* **课堂练习**
a - 复述关于南乐文庙的选文中从“厚重濮阳由濮阳历史文化学者史国强题写”起到“长河中二者有什么内在关联么?”为止的部分，并把其中的“南乐文庙”换成“南乐孔庙”。
b - 根据关于南乐文庙的选文，南乐文庙中哪两座建筑是濮阳市仅存的专司祭拜孔子的明清建筑？
c - 从关于南乐文庙的选文最后一句之后接着写下去。

* **选文**
========
厚重濮阳由濮阳历史文化学者史国强题写
从隋唐大运河说南乐文庙与孔子拜仓颉
作者史国强
几乎是在一夜之间,南乐县元村镇卫河岸畔突然出现了一座隋唐大运河文化公园!徜徉其中,但见曲径蜿蜒,壁画斗彩,朔风中瘦树击节,古渡旁坊表待起。拾级登上望京门旧址,左右环顾,运河如带,平野如茵,长街繁华如清明上河,商趸贾拥似津门劝业。主管文化工作的领导介绍大运河的古往今来,如数家珍,说到新近恢复重建的南乐文庙,更激起人们串串乡愁。文庙殿宇嵯峨,泮池玉带。联想大运河带动经济繁荣,文庙引领文化勃兴,历史长河中二者有什么内在关联么?
一、南乐文庙的前世今生
南乐文庙是河南省重点文物保护单位,濮阳市现存唯一的文庙,其中大成殿、尊经阁是全市仅存的专司祭拜孔子的明清建筑。
========
* **材料汇总**

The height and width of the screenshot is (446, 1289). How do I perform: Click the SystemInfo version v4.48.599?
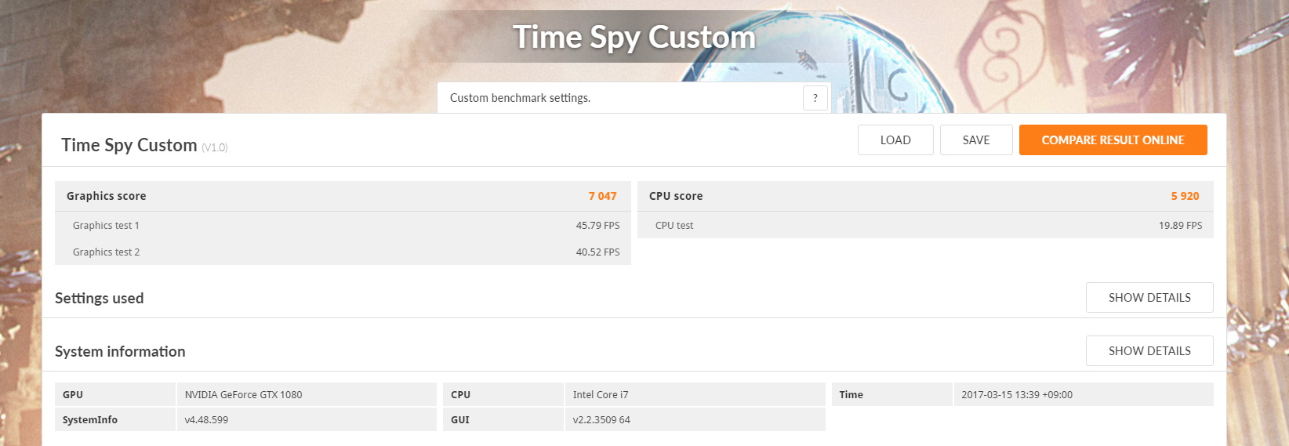click(x=206, y=419)
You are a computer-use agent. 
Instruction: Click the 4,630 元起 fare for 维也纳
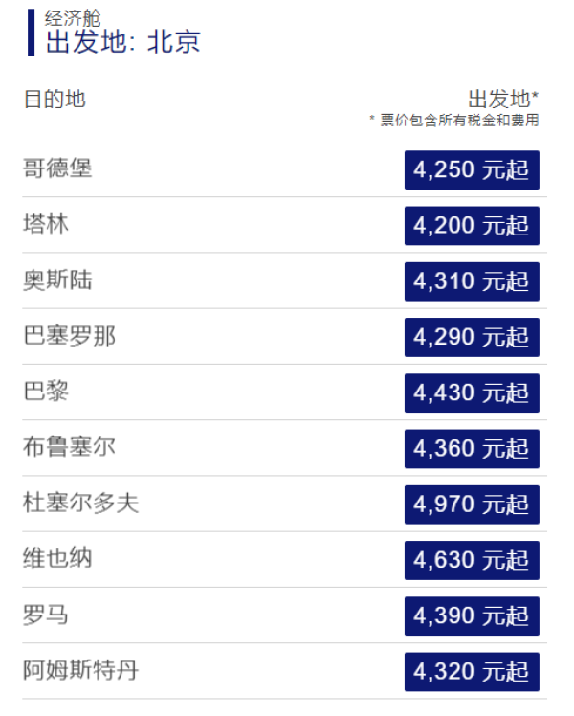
========
* **练习答案**
a -
厚重濮阳由濮阳历史文化学者史国强题写
从隋唐大运河说南乐孔庙与孔子拜仓颉
作者史国强
几乎是在一夜之间,南乐县元村镇卫河岸畔突然出现了一座隋唐大运河文化公园!徜徉其中,但见曲径蜿蜒,壁画斗彩,朔风中瘦树击节,古渡旁坊表待起。拾级登上望京门旧址,左右环顾,运河如带,平野如茵,长街繁华如清明上河,商趸贾拥似津门劝业。主管文化工作的领导介绍大运河的古往今来,如数家珍,说到新近恢复重建的南乐孔庙,更激起人们串串乡愁。文庙殿宇嵯峨,泮池玉带。联想大运河带动经济繁荣,文庙引领文化勃兴,历史长河中二者有什么内在关联么?

b - 大成殿和尊经阁。

c -
文庙,是古代对设在地方官学内专门祭祀孔子的礼制建筑的称谓。北齐时封孔子谥号为“文宣”,唐玄宗增加了一个“王”字,“文宣王庙”简称“文庙”。这是文庙称谓的开始。另有一说,唐代封姜子牙为武成王,和孔子文宣王一起建庙宇供奉,称文庙、武庙。清代武庙供奉改为关羽,民国与岳飞同祭,称“关岳庙”。
武则天时期,文庙祭祀与科举制度相结合,诏令京城、州郡的官学建立文庙,形成“庙学合一”的规制。随着道统之学的发展,文庙祭祀渐成体系,从祀、配享制度逐步成熟,文庙的地位提高。明初诏令各县儒学必须建文庙,武庙的地位就相形见绌了。
南乐文庙是明初以来礼制建设齐备并与科举、儒学相结合的祭祀孔子先师的庙宇。由于年代湮远,大部建筑毁于兵燹,仅存大成殿、崇圣殿与石刻赑屃,经过数百年的风雨剥蚀,依然兀立雄视。恢复重建后的文庙一仍旧制,由棂星门、泮池、戟门、大成殿、崇圣殿、尊经阁、日新时习二斋和东西两庑等一系列礼制建筑组成。大门两侧有名宦祠、乡贤祠及敕立下马牌亭等附属建筑,将逐步健全“四配”“十二哲”等完整的配享、从祀体系。南乐文庙正在成为南乐县文化旅游的中心景区之一和对人们尤其是青少年进行优秀传统文化教育的重要研学基地。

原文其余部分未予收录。